## What to produce
Write the records out again. Match them exactly.
(Beginning of Excerpted data)
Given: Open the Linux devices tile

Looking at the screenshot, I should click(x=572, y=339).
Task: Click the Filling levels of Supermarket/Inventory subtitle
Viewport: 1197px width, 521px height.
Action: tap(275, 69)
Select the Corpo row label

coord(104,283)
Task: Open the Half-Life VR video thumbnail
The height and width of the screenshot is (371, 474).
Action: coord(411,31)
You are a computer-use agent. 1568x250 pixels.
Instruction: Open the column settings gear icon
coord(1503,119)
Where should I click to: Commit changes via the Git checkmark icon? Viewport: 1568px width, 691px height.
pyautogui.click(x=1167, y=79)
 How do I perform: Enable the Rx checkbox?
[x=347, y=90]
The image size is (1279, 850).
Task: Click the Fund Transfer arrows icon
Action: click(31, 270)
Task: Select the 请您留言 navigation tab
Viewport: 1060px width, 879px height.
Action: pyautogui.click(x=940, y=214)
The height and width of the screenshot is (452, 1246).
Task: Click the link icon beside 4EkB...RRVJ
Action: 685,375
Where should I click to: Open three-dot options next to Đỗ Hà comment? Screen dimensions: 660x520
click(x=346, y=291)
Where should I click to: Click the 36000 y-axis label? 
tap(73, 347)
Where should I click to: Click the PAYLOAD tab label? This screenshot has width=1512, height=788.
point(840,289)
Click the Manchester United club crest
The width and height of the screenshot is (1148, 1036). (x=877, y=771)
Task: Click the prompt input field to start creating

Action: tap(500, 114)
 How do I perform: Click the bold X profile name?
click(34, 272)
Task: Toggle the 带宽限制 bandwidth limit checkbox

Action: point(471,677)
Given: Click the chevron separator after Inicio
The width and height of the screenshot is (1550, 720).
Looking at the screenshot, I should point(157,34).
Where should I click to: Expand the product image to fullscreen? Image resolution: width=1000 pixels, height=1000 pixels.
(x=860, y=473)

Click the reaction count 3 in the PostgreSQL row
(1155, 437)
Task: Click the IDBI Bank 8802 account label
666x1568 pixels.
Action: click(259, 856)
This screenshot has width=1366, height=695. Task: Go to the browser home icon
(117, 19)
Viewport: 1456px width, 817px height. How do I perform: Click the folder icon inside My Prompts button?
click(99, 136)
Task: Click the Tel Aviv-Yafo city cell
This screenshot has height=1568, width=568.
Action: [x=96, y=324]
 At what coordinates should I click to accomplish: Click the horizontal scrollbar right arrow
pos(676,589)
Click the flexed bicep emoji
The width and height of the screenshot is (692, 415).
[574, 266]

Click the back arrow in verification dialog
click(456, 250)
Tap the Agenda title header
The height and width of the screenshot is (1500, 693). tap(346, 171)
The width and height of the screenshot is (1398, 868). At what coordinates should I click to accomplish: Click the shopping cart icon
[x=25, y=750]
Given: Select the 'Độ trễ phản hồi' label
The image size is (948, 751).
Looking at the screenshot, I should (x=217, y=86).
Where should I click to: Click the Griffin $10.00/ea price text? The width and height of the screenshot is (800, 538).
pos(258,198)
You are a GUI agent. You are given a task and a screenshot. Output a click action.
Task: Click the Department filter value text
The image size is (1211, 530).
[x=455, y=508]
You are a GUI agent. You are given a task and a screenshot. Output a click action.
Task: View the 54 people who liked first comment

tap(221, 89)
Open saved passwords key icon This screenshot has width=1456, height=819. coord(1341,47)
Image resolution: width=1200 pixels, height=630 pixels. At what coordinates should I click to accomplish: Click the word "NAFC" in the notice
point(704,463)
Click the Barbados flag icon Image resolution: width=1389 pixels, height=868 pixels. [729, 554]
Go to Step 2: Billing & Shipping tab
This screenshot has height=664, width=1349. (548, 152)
(End of Excerpted data)
## Response box
Given: Open the Linux devices tile

Looking at the screenshot, I should click(x=572, y=339).
Task: Click the Filling levels of Supermarket/Inventory subtitle
Viewport: 1197px width, 521px height.
Action: tap(275, 69)
Select the Corpo row label

coord(104,283)
Task: Open the Half-Life VR video thumbnail
The height and width of the screenshot is (371, 474).
Action: coord(411,31)
You are a computer-use agent. 1568x250 pixels.
Instruction: Open the column settings gear icon
coord(1503,119)
Where should I click to: Commit changes via the Git checkmark icon? Viewport: 1568px width, 691px height.
pyautogui.click(x=1167, y=79)
 How do I perform: Enable the Rx checkbox?
[x=347, y=90]
The image size is (1279, 850).
Task: Click the Fund Transfer arrows icon
Action: click(31, 270)
Task: Select the 请您留言 navigation tab
Viewport: 1060px width, 879px height.
Action: pyautogui.click(x=940, y=214)
The height and width of the screenshot is (452, 1246).
Task: Click the link icon beside 4EkB...RRVJ
Action: 685,375
Where should I click to: Open three-dot options next to Đỗ Hà comment? Screen dimensions: 660x520
click(x=346, y=291)
Where should I click to: Click the 36000 y-axis label? 
tap(73, 347)
Where should I click to: Click the PAYLOAD tab label? This screenshot has width=1512, height=788.
point(840,289)
Click the Manchester United club crest
The width and height of the screenshot is (1148, 1036). (x=877, y=771)
Task: Click the prompt input field to start creating

Action: tap(500, 114)
 How do I perform: Click the bold X profile name?
click(34, 272)
Task: Toggle the 带宽限制 bandwidth limit checkbox

Action: point(471,677)
Given: Click the chevron separator after Inicio
The width and height of the screenshot is (1550, 720).
Looking at the screenshot, I should point(157,34).
Where should I click to: Expand the product image to fullscreen? Image resolution: width=1000 pixels, height=1000 pixels.
(x=860, y=473)

Click the reaction count 3 in the PostgreSQL row
(1155, 437)
Task: Click the IDBI Bank 8802 account label
666x1568 pixels.
Action: click(259, 856)
This screenshot has width=1366, height=695. Task: Go to the browser home icon
(117, 19)
Viewport: 1456px width, 817px height. How do I perform: Click the folder icon inside My Prompts button?
click(99, 136)
Task: Click the Tel Aviv-Yafo city cell
This screenshot has height=1568, width=568.
Action: [x=96, y=324]
 At what coordinates should I click to accomplish: Click the horizontal scrollbar right arrow
pos(676,589)
Click the flexed bicep emoji
The width and height of the screenshot is (692, 415).
[574, 266]

Click the back arrow in verification dialog
click(456, 250)
Tap the Agenda title header
The height and width of the screenshot is (1500, 693). tap(346, 171)
The width and height of the screenshot is (1398, 868). At what coordinates should I click to accomplish: Click the shopping cart icon
[x=25, y=750]
Given: Select the 'Độ trễ phản hồi' label
The image size is (948, 751).
Looking at the screenshot, I should (x=217, y=86).
Where should I click to: Click the Griffin $10.00/ea price text? The width and height of the screenshot is (800, 538).
pos(258,198)
You are a GUI agent. You are given a task and a screenshot. Output a click action.
Task: Click the Department filter value text
The image size is (1211, 530).
[x=455, y=508]
You are a GUI agent. You are given a task and a screenshot. Output a click action.
Task: View the 54 people who liked first comment

tap(221, 89)
Open saved passwords key icon This screenshot has width=1456, height=819. coord(1341,47)
Image resolution: width=1200 pixels, height=630 pixels. At what coordinates should I click to accomplish: Click the word "NAFC" in the notice
point(704,463)
Click the Barbados flag icon Image resolution: width=1389 pixels, height=868 pixels. [729, 554]
Go to Step 2: Billing & Shipping tab
This screenshot has height=664, width=1349. (548, 152)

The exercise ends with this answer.